- Source data

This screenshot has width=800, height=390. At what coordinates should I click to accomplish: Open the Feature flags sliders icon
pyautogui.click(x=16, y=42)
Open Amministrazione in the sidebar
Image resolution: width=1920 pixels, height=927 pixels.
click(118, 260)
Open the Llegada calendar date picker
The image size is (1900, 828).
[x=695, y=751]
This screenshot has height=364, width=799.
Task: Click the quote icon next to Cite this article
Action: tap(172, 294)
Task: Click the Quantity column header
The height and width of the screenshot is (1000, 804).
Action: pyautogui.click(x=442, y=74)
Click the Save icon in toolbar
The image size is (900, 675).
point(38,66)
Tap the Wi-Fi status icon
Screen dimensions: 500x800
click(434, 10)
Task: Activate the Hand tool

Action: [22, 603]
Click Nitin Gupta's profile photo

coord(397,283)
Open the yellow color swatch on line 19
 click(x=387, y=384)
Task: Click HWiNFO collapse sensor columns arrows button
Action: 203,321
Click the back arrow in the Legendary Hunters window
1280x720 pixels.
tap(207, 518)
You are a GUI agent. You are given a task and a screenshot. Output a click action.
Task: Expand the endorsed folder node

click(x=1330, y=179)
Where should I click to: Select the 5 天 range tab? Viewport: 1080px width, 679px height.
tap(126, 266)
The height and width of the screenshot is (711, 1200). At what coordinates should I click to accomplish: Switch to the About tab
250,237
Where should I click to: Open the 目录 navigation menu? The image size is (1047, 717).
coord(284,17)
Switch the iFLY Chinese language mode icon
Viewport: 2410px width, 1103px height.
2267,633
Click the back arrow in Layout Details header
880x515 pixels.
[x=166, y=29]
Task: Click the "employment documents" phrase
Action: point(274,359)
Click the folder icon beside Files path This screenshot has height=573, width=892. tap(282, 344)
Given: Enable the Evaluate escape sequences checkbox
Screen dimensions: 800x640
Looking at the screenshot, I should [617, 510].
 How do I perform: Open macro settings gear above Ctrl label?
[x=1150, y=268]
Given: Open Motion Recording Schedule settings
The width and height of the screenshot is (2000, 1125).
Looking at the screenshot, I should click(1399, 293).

- What is expected
Write out the listing above, keeping every word exactly.

- Expected answer
This screenshot has width=800, height=390. At what coordinates should I click to accomplish: Open the Feature flags sliders icon
pyautogui.click(x=16, y=42)
Open Amministrazione in the sidebar
Image resolution: width=1920 pixels, height=927 pixels.
click(118, 260)
Open the Llegada calendar date picker
The image size is (1900, 828).
[x=695, y=751]
This screenshot has height=364, width=799.
Task: Click the quote icon next to Cite this article
Action: tap(172, 294)
Task: Click the Quantity column header
The height and width of the screenshot is (1000, 804).
Action: pyautogui.click(x=442, y=74)
Click the Save icon in toolbar
The image size is (900, 675).
point(38,66)
Tap the Wi-Fi status icon
Screen dimensions: 500x800
click(434, 10)
Task: Activate the Hand tool

Action: [22, 603]
Click Nitin Gupta's profile photo

coord(397,283)
Open the yellow color swatch on line 19
 click(x=387, y=384)
Task: Click HWiNFO collapse sensor columns arrows button
Action: 203,321
Click the back arrow in the Legendary Hunters window
1280x720 pixels.
tap(207, 518)
You are a GUI agent. You are given a task and a screenshot. Output a click action.
Task: Expand the endorsed folder node

click(x=1330, y=179)
Where should I click to: Select the 5 天 range tab? Viewport: 1080px width, 679px height.
tap(126, 266)
The height and width of the screenshot is (711, 1200). At what coordinates should I click to accomplish: Switch to the About tab
250,237
Where should I click to: Open the 目录 navigation menu? The image size is (1047, 717).
coord(284,17)
Switch the iFLY Chinese language mode icon
Viewport: 2410px width, 1103px height.
2267,633
Click the back arrow in Layout Details header
880x515 pixels.
[x=166, y=29]
Task: Click the "employment documents" phrase
Action: point(274,359)
Click the folder icon beside Files path This screenshot has height=573, width=892. tap(282, 344)
Given: Enable the Evaluate escape sequences checkbox
Screen dimensions: 800x640
Looking at the screenshot, I should [617, 510].
 How do I perform: Open macro settings gear above Ctrl label?
[x=1150, y=268]
Given: Open Motion Recording Schedule settings
The width and height of the screenshot is (2000, 1125).
Looking at the screenshot, I should click(1399, 293).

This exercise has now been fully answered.